First, understand exactly what screening is: it is the systematic search for cancer in people who have no signs or symptoms of it. All the debate about mammography has nothing to due with the question of how to evaluate a new breast lump that has become apparent to a woman (or her partner). She should go to the doctor; the doctor should order a diagnostic mammogram. That's not screening. There's no debate there.

The changing climate around screening reflects a fact that has become more broadly recognized: the effort to detect cancer early is a double-edged sword. It has benefits; it has harms.

The benefit of breast cancer screening is that some breast cancer deaths can be avoided. Unfortunately, it doesn't happen very often: most women destined to die from breast cancer, will still do so - even if they are regularly screened. To get a sense of magnitude consider this: among 1000 women age 50 about five will die from breast cancer in the next 10 years. Screening mammography over the 10 years will take that number down to around four. In other words, out of 1000 women -- one benefits (the number might be as high as two for 70 year olds or as low as 0.2 for 40 year olds).

But that means 999 women were screened for 10 years and gained nothing. There is a growing appreciation that what happens to them is also relevant. They can be harmed.

All have to be engaged in the screening process. While many may find it not at all bothersome, others may find it to be a hassle-filled, scary and/or painful experience. And many -- somewhere between 200-500 in this country -- will have an abnormal mammogram at some point over the 10 years. About half of these will be biopsied. Some will find these false alarms terrifying. Some will be made to worry that, although they don't have cancer, their breasts are somehow abnormal.

Then there's the problem of overdiagnosis: women who are diagnosed with a cellular abnormality that meets the pathologic definition of cancer, but turns out to be a form of cancer that was not destined to cause symptoms or death. Because we doctors don't know which cancers are which, we treat everybody. Therein lies the problem: among those 1000 women, it looks like somewhere between two and 10 will get treated for a cancer that was never going to bother them. Since there was nothing to fix, the treatment can only cause harm.

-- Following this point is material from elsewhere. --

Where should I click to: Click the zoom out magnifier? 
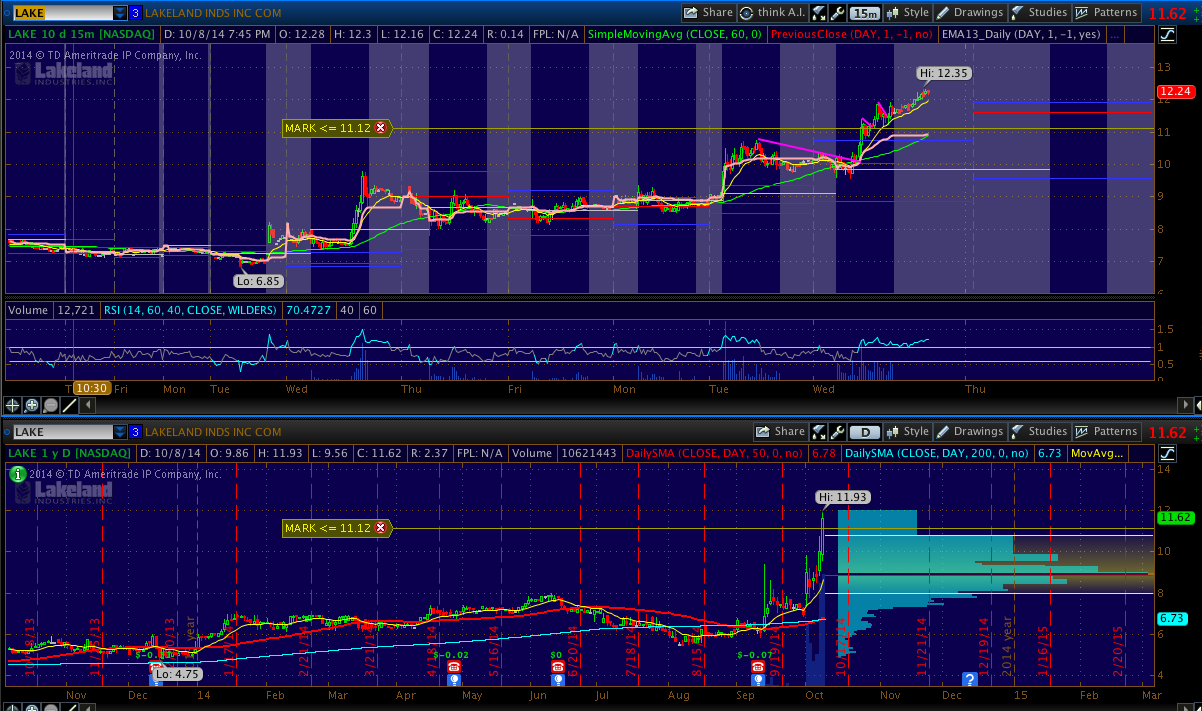coord(51,405)
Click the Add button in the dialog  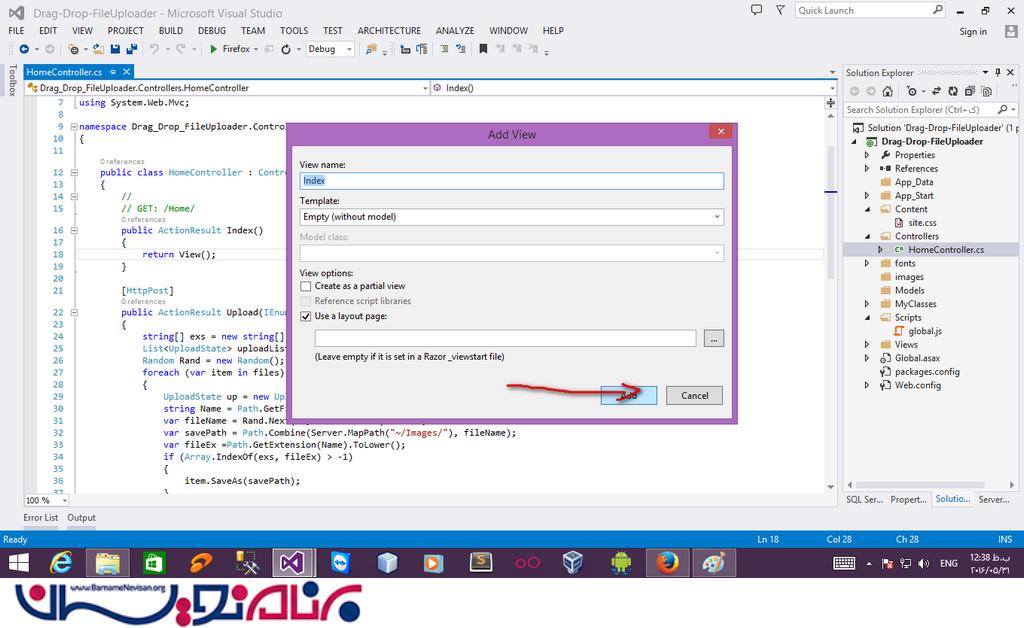(628, 395)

Some may ask: Shouldn't doctors do everything possible to avoid breast cancer deaths? But consider the implications were that the only goal: we would start screening women at age 20 (yes, women can get cancer in their 20s), we would screen every month (yes some cancers grow so fast this would be the only way to catch them early), and we would never stop. In fact, if we wanted to really do everything possible, we would suggest prophylactic mastectomies in all women.

But you know this is crazy. Screening programs require a delicate balancing act. It's hard to make healthy people better, so it's doubly important that we don't make them worse.

One of my colleagues likens designing screening programs to operating a control console with multiple dials. There's a dial to turn for how young to start. There's a dial for how old to end. There's a dial for how frequently to screen. There's a dial for how intensive a test to use (e.g. physical exam, mammography, MRI). And there's a dial for how hard to look for abnormalities in the examination (the threshold at which an exam is labeled "abnormal").

There is one thing doctors are sure of: the right position is not to turn the dials all the way up. That's a recipe for lots of unnecessary anxiety, false alarms, biopsies, surgeries and overdiagnosis. Dialing up screening programs is definitely not the path to a healthy population.

The Task Force recognized this. They found that most of the benefit of mammography could be preserved -- and the harms substantially reduced - if the dials were turned down a bit. So did the American College of Obstetricians and Gynecologists last week, when they dialed down their recommendation for how frequently cervical cancer screening should be performed.

These are example of how all of us - doctors, reporters, policymakers and the general public - need to think about screening tests in general. It's simply not healthy to look too hard for things to be wrong in the well. No one wants to make people sick in the pursuit of health.